WHAT TO PRODUCE:
Exactly the lines from the one with "Click the heart wishlist icon" through the end of the data below must be set down, and no pictures with them.

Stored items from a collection
☆ ☆ ☆ ☆ ☆ ☆ ☆

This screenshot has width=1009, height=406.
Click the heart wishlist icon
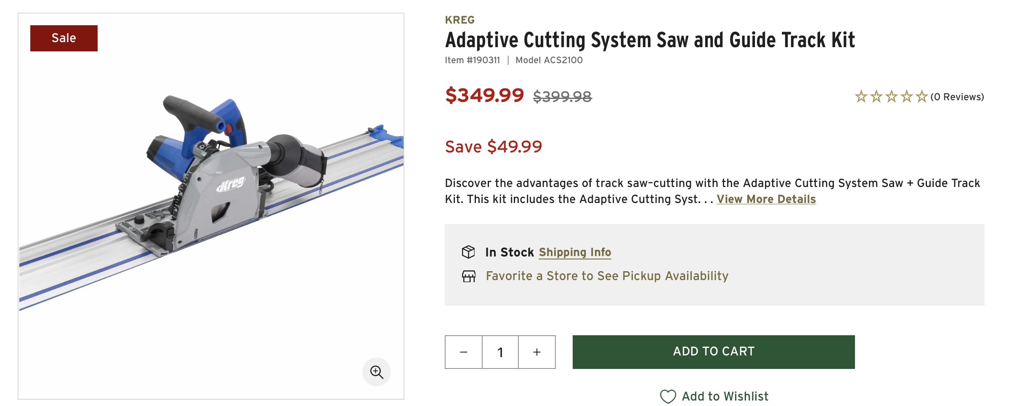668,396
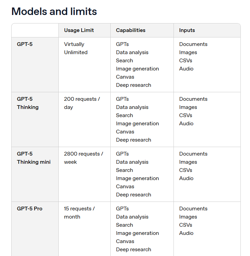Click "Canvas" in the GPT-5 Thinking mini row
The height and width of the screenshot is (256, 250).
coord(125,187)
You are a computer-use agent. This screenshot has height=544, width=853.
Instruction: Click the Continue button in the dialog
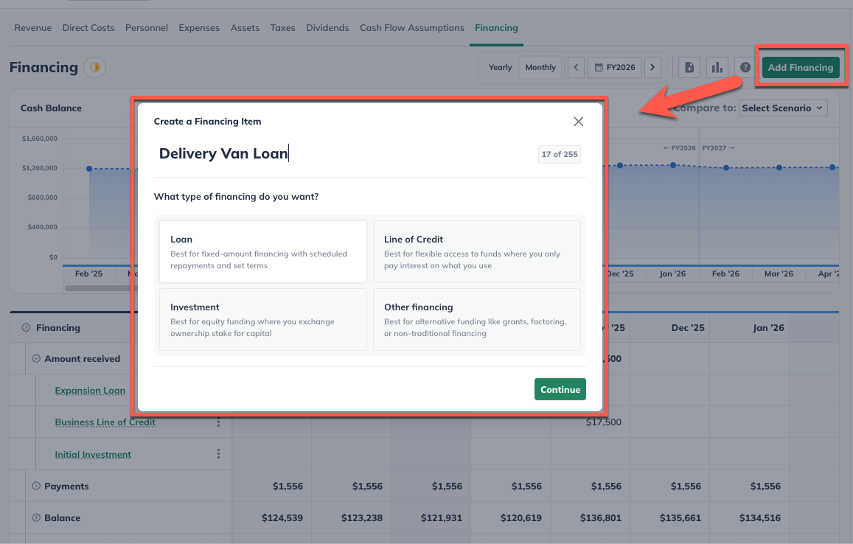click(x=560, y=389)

☆ ☆ ☆ ☆ ☆ ☆ ☆

EXERCISE SOLUTION:
Click the heart wishlist icon
668,396
Click "Canvas" in the GPT-5 Thinking mini row
The height and width of the screenshot is (256, 250).
coord(125,187)
You are a computer-use agent. This screenshot has height=544, width=853.
Instruction: Click the Continue button in the dialog
click(x=560, y=389)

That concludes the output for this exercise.